Tesi di laurea: cosa fare quando la tesi è troppo ampia

Tesi di laurea: cosa fare quando la tesi è troppo ampia

 

Una delle difficoltà più comuni nella stesura della tesi di laurea è accorgersi, spesso troppo tardi, che l’argomento scelto è eccessivamente ampio. L’entusiasmo iniziale porta a voler trattare tutto: teorie, autori, casi studio, evoluzioni storiche, applicazioni pratiche. Il risultato? Confusione, dispersione e una sensazione costante di non riuscire a “chiudere il cerchio”.

Ma niente panico. Una tesi troppo ampia non è un errore irreparabile: è una situazione gestibile, a patto di intervenire con metodo.

 

Perché una tesi diventa troppo ampia

Le cause principali alla base di una tesi troppo ampia sono tre:

  • Argomento formulato in modo generico (es. “Il marketing digitale”).
  • Assenza di una domanda di ricerca chiara.
  • Eccesso di materiale raccolto senza una selezione critica. 

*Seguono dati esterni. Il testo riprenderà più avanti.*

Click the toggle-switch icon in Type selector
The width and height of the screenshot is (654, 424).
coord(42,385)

In ambito accademico, la qualità non si misura dalla quantità di pagine o di temi trattati, ma dalla capacità di approfondire un problema specifico in modo coerente e argomentato.

 

Il primo passo: restringere il campo

Quando la tesi è troppo vasta, la soluzione non è aggiungere capitoli, ma togliere. Occorre trasformare un macro-tema in un micro-tema. Ad esempio:

  • Da “Il cambiamento climatico” a “Le politiche europee sul cambiamento climatico dal 2019 al 2024”.
  • Da “La comunicazione sui social media” a “L’uso di Instagram nella comunicazione politica durante le elezioni comunali”. 

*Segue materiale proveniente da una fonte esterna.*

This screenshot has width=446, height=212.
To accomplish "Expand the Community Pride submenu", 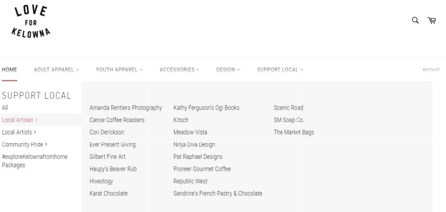I will [25, 144].
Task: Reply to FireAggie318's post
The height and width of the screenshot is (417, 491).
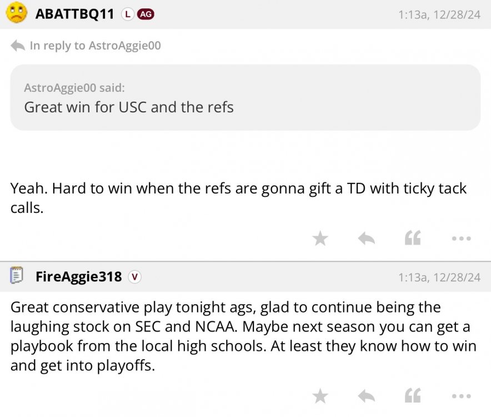Action: point(366,396)
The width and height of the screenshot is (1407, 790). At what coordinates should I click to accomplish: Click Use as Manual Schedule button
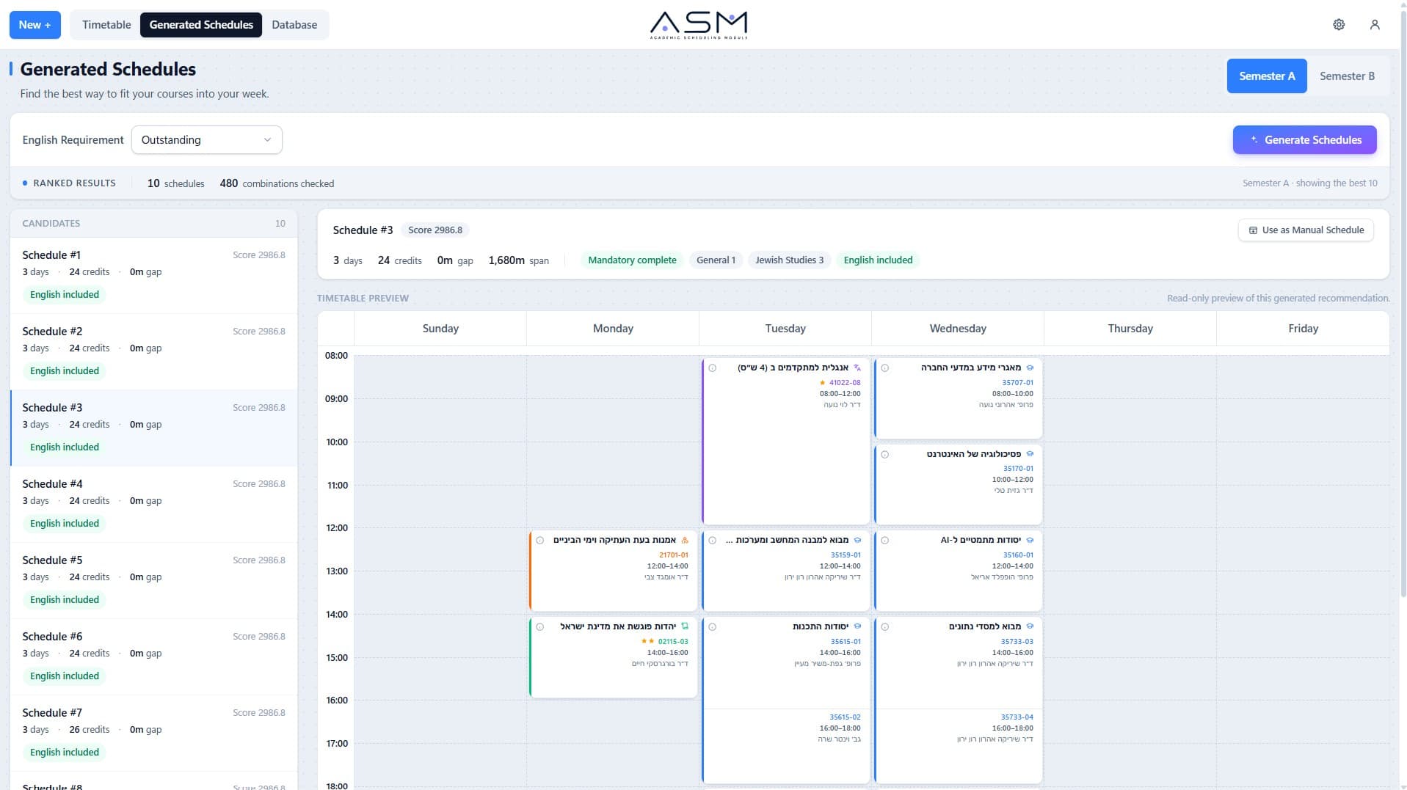pos(1306,230)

Il criterio guida deve essere uno: specificità. Più il perimetro è definito, più sarà semplice sviluppare un’analisi approfondita e ben strutturata.

 

Formulare una domanda di ricerca

Una tesi efficace risponde sempre a una domanda precisa. Se l’elaborato appare dispersivo, probabilmente manca un interrogativo centrale. È fondamentale, quindi, chiedersi:

  • Qual è il problema che voglio analizzare?
  • Quale aspetto non è ancora stato esplorato a sufficienza?
  • Che cosa voglio dimostrare? 

Scrivere la domanda di ricerca in una frase aiuta a verificare la coerenza di ogni capitolo. Se un paragrafo non contribuisce a rispondere a quella domanda, può essere eliminato o ridimensionato.

 

Tagliare non significa impoverire

Molti studenti temono che ridurre l’argomento renda la tesi meno “importante”. In realtà accade il contrario: una tesi focalizzata appare più matura e metodologicamente solida.

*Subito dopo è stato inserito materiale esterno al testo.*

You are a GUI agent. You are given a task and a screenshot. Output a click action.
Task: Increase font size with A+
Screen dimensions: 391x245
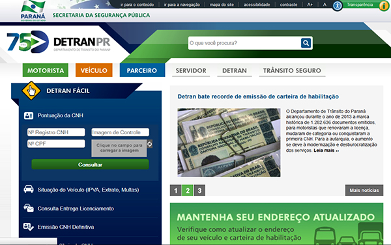310,5
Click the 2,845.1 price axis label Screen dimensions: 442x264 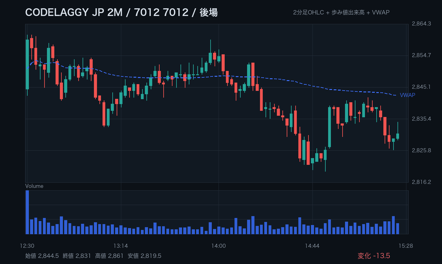click(x=421, y=87)
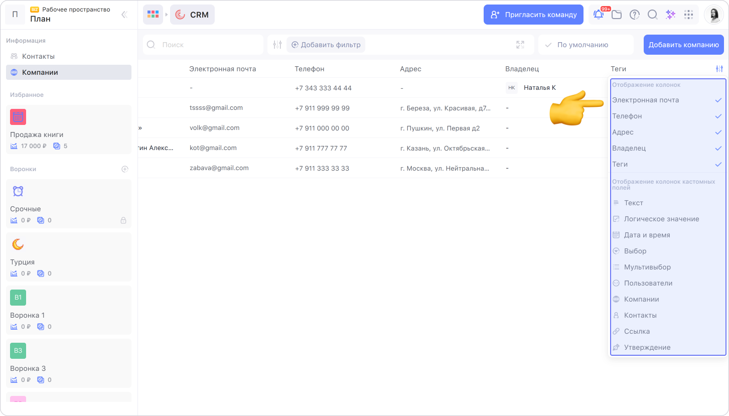Click the AI sparkles icon
Viewport: 729px width, 416px height.
[670, 15]
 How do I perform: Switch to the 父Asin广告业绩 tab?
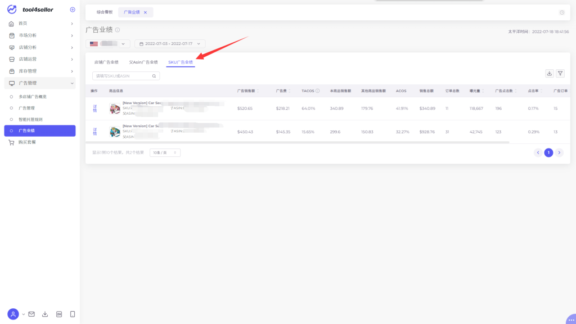click(143, 62)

Meglio analizzare tre casi studio in modo approfondito piuttosto che citarne dieci superficialmente. Meglio sviluppare un’ipotesi argomentata che costruire un elenco descrittivo di informazioni. La parola chiave qui è selezione.

 

Riorganizzare la scaletta

Se ci accorgiamo del fattaccio solo quando la tesi è già in fase avanzata, quello che possiamo fare è seguire una specifica scaletta di azioni così da rendere il lavoro più agevole. Nello specifico si rende necessario:

  1. Rivedere l’indice.
  2. Eliminare i capitoli ridondanti.
  3. Accorpare le parti troppo simili.
  4. Spostare eventuali approfondimenti secondari in nota o in appendice. 

Spesso il problema non è il contenuto in sé, ma la struttura. Una scaletta chiara, con capitoli che seguono una progressione logica, restituisce ordine anche a un materiale inizialmente dispersivo.

 

Confrontarsi con il relatore

Quando si percepisce che il lavoro sta sfuggendo di mano, il confronto con il relatore è fondamentale. Esporre dubbi e proporre una riformulazione dell’argomento dimostra consapevolezza critica, non debolezza.

Portare una proposta concreta – ad esempio una nuova ipotesi o un indice rivisto – facilita il dialogo e accelera le decisioni.

 

 

Una tesi di laurea troppo ampia è un problema comune, ma risolvibile. Ridurre il campo, definire una domanda di ricerca precisa, selezionare i contenuti e riorganizzare la struttura sono strategie efficaci per riportare il lavoro entro confini gestibili.

In ambito accademico, la profondità vale più dell’estensione. E una tesi ben delimitata non solo è più facile da scrivere, ma risulta anche più convincente in sede di discussione.